Start of Supplied records

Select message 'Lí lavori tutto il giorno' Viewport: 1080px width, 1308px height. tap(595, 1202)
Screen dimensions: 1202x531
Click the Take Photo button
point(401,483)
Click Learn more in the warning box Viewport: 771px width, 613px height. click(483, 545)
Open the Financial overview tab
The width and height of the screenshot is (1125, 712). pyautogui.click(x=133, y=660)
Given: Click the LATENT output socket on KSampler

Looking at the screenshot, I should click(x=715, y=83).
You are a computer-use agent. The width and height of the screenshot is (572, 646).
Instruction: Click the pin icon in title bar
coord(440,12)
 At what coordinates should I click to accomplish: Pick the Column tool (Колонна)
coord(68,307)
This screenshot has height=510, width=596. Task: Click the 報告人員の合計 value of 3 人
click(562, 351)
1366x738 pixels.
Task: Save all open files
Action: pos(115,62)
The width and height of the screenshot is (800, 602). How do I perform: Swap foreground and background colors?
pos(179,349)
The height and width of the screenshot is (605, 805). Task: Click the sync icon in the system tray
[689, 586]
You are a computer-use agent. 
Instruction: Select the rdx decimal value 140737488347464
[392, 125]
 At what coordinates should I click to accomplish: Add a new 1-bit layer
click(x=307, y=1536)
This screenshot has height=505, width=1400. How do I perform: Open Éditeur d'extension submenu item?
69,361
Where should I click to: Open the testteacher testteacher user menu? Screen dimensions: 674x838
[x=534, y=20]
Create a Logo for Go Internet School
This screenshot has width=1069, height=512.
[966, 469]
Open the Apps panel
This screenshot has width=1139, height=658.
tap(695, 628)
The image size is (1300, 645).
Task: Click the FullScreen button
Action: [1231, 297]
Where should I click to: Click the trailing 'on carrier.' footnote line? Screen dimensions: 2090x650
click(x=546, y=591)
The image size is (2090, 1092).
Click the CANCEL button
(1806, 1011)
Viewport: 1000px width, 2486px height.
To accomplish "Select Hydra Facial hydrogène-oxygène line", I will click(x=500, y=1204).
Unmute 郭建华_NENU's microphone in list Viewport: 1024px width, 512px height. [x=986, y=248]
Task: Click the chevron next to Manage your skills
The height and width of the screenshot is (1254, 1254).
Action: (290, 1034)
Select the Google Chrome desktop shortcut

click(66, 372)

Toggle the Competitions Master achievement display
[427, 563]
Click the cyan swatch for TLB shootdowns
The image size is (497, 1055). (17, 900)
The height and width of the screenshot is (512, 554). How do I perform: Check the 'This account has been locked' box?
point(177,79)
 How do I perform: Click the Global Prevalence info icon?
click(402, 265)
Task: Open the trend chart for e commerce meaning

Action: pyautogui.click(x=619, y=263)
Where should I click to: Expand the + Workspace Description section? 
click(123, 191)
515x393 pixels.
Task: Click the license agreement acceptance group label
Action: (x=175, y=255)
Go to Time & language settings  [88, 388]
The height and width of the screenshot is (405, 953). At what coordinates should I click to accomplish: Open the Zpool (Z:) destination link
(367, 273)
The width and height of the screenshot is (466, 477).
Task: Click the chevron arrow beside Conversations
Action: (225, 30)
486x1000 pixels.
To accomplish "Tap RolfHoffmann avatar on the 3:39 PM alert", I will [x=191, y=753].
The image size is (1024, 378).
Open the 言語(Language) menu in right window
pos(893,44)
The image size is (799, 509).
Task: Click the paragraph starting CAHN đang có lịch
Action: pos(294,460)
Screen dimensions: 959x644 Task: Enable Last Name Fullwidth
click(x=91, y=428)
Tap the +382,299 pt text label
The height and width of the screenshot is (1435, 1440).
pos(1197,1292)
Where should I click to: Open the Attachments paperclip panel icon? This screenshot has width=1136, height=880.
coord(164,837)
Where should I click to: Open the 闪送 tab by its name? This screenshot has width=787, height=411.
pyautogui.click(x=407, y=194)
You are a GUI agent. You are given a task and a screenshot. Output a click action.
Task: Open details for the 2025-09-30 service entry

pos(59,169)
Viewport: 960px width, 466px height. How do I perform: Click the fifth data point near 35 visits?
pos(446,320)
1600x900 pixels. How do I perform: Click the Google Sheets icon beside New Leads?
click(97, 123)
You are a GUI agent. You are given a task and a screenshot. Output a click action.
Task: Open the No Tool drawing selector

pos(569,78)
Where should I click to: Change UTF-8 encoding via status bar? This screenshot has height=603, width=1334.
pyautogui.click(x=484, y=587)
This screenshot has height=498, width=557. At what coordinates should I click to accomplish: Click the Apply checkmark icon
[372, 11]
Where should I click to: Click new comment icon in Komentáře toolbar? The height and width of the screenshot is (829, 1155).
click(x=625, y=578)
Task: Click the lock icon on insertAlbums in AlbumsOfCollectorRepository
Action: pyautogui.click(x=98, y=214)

End of Supplied records

* [Work order]: Return, exactly as they stand, the lines from the start of the records above through the line with "Task: Click the chevron next", both ends included, and no other lines.

* [Solution below]:
Select message 'Lí lavori tutto il giorno' Viewport: 1080px width, 1308px height. tap(595, 1202)
Screen dimensions: 1202x531
Click the Take Photo button
point(401,483)
Click Learn more in the warning box Viewport: 771px width, 613px height. click(483, 545)
Open the Financial overview tab
The width and height of the screenshot is (1125, 712). pyautogui.click(x=133, y=660)
Given: Click the LATENT output socket on KSampler

Looking at the screenshot, I should click(x=715, y=83).
You are a computer-use agent. The width and height of the screenshot is (572, 646).
Instruction: Click the pin icon in title bar
coord(440,12)
 At what coordinates should I click to accomplish: Pick the Column tool (Колонна)
coord(68,307)
This screenshot has height=510, width=596. Task: Click the 報告人員の合計 value of 3 人
click(562, 351)
1366x738 pixels.
Task: Save all open files
Action: pos(115,62)
The width and height of the screenshot is (800, 602). How do I perform: Swap foreground and background colors?
pos(179,349)
The height and width of the screenshot is (605, 805). Task: Click the sync icon in the system tray
[689, 586]
You are a computer-use agent. 
Instruction: Select the rdx decimal value 140737488347464
[392, 125]
 At what coordinates should I click to accomplish: Add a new 1-bit layer
click(x=307, y=1536)
This screenshot has height=505, width=1400. How do I perform: Open Éditeur d'extension submenu item?
69,361
Where should I click to: Open the testteacher testteacher user menu? Screen dimensions: 674x838
[x=534, y=20]
Create a Logo for Go Internet School
This screenshot has width=1069, height=512.
[966, 469]
Open the Apps panel
This screenshot has width=1139, height=658.
tap(695, 628)
The image size is (1300, 645).
Task: Click the FullScreen button
Action: [1231, 297]
Where should I click to: Click the trailing 'on carrier.' footnote line? Screen dimensions: 2090x650
click(x=546, y=591)
The image size is (2090, 1092).
Click the CANCEL button
(1806, 1011)
Viewport: 1000px width, 2486px height.
To accomplish "Select Hydra Facial hydrogène-oxygène line", I will click(x=500, y=1204).
Unmute 郭建华_NENU's microphone in list Viewport: 1024px width, 512px height. [x=986, y=248]
Task: Click the chevron next to Manage your skills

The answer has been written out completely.